A politician more interested in striking deals than posturing? He belongs to another ageby Michael White / November 15, 2016 / Leave a comment
Published in December 2016 issue of Prospect Magazine
Alan Johnson will be speaking at the Prospect Book Club on 21st November.
Since Labour’s last election winner Tony Blair left office to a standing ovation from the House of Commons almost a decade ago, the party has been looking for a leader who can both enthuse its activists and win power in Parliament. In an age that craves authenticity so much that it risks being seduced by dreamers and fraudsters, few social democratic politicians in the west can match Alan Johnson’s personal history as a basis for moral authority. If only…

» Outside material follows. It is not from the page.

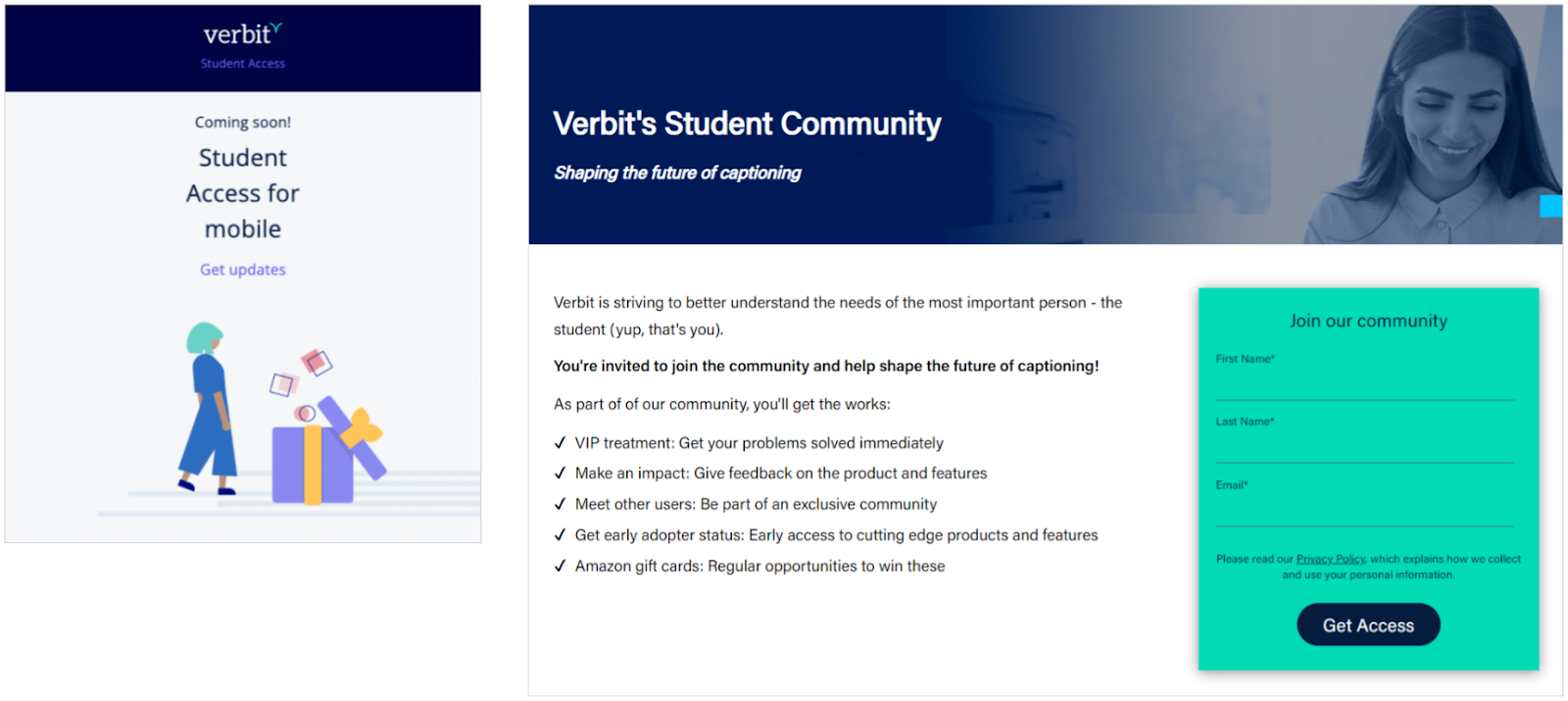Click the Email input field

coord(1366,512)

Born and raised in poverty in a west London slum, abandoned by his father, his mother dead at 42 when he was 13, his dreams of rock stardom wrecked at 17 by the theft of his electric guitar, Johnson pulled himself up by the proverbial bootstraps—in his case a postman’s walking boots. He told the story of how he did it in the first two volumes of his award-winning memoirs, This Boy (2013) and Please, Mister Postman (2014). When this third and final volume, The Long and Winding Road, begins in 1990 we find the author—“a 40-year-old divorcee and grandfather”—shortly to be elected leader of the Union of Communication Workers (UCW). The UCW was a moderate trade union once led by Tom Jackson, famous for his handlebar moustache, who was his first significant patron.

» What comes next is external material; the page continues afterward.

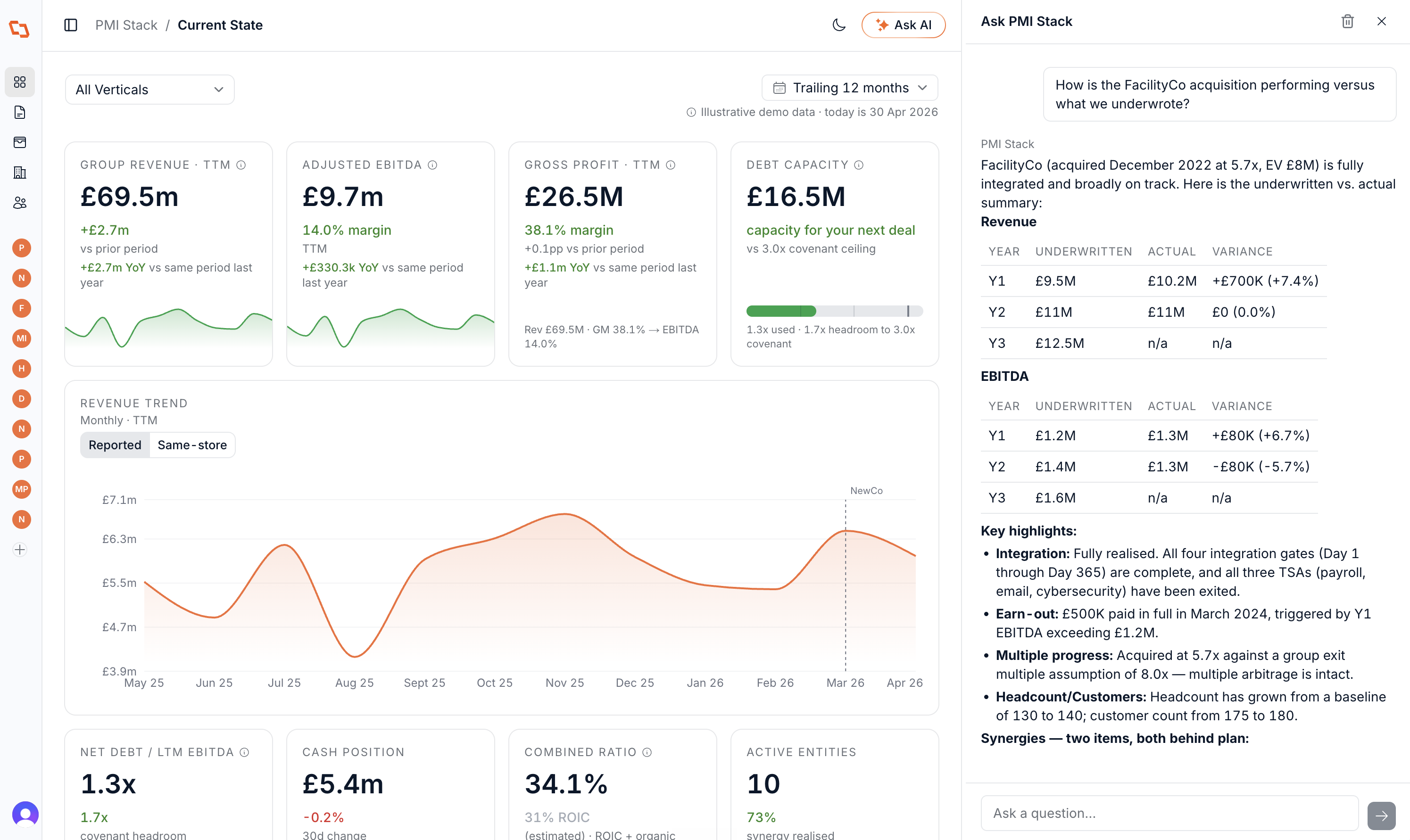1410x840 pixels.
Task: Open user profile avatar
Action: coord(25,815)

Five harrowing years at the helm of the union included a brilliant campaign to thwart Michael Heseltine’s plans to privatise the post office. Facing a tough reelection campaign, Johnson got a surprise phone call from Tony Blair. New Labour’s modernising leader urged him to bring some real-life experience to the Parliamentary Labour Party (PLP). “I have never wanted to be an MP,” Johnson protested to Blair. Nonetheless, Johnson was duly parachuted into the constituency of Hull West and Hessle (known as “Hell West and Hassle” to Labour Party officials) where the outgoing Labour MP, Stuart Randall, had been denied a key to his own party office. It was just 20 days before Blair’s 1997 election landslide, in which the new MP grew the Labour majority from 10,585 to 15,525.